• **Text to read**:

November 21, 2017

NBA


By Bryan Toporek

If you’re an NBA player and weren’t in the free-agent class of 2016, you got screwed.

Worse yet, you have only the National Basketball Players Association to blame.

After throwing around money last summer like Allen Iverson at a strip club, NBA teams have been far more fiscally responsible this offseason. Sure, there’s the occasional outlier—see: the New York Knicks’ inexplicable four-year, $71 million offer sheet for Tim Hardaway Jr.—but by and large, teams have been reluctant to sign players to big-money, long-term deals. With cap space drying up and roughly half of the league’s teams headed toward luxury-tax territory next season, according to ESPN’s Bobby Marks, that trend doesn’t appear likely to change in 2018, either.

Kyle Lowry, once presumed to be a lock for a five-year, $200-plus-million contract, re-upped with the Toronto Raptors this summer for $100 million over three years. Paul Millsap inked a three-year, $90 million pact with the Denver Nuggets that contains a third-year team option, meaning Hardaway Jr. received more guaranteed money than his four-time All-Star former teammate. Though Stephen Curry, Blake Griffin and Gordon Hayward each received max contracts, none were undeserving of such deals.

• **Available data**:
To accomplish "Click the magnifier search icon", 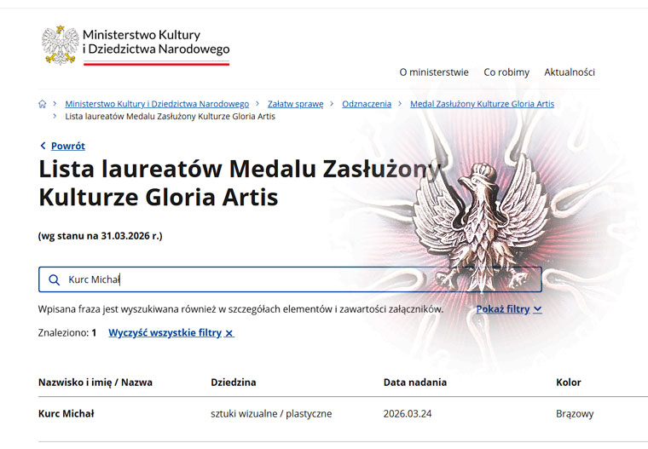I will click(55, 279).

• **Tasks to perform**:
- 1) Name every player whom the NBA contracts article says received a max contract.
- 2) According to the NBA contracts article, what were the terms of Kyle Lowry's new deal with the Toronto Raptors?
- 3) Reproduce the portion of the NBA contracts article between "Worse yet, you" and "in 2018, either.", inclusive.

• **Results for the exercise**:
- 1) Stephen Curry, Blake Griffin, Gordon Hayward

- 2) $100 million over three years.

- 3)
Worse yet, you have only the National Basketball Players Association to blame.

After throwing around money last summer like Allen Iverson at a strip club, NBA teams have been far more fiscally responsible this offseason. Sure, there’s the occasional outlier—see: the New York Knicks’ inexplicable four-year, $71 million offer sheet for Tim Hardaway Jr.—but by and large, teams have been reluctant to sign players to big-money, long-term deals. With cap space drying up and roughly half of the league’s teams headed toward luxury-tax territory next season, according to ESPN’s Bobby Marks, that trend doesn’t appear likely to change in 2018, either.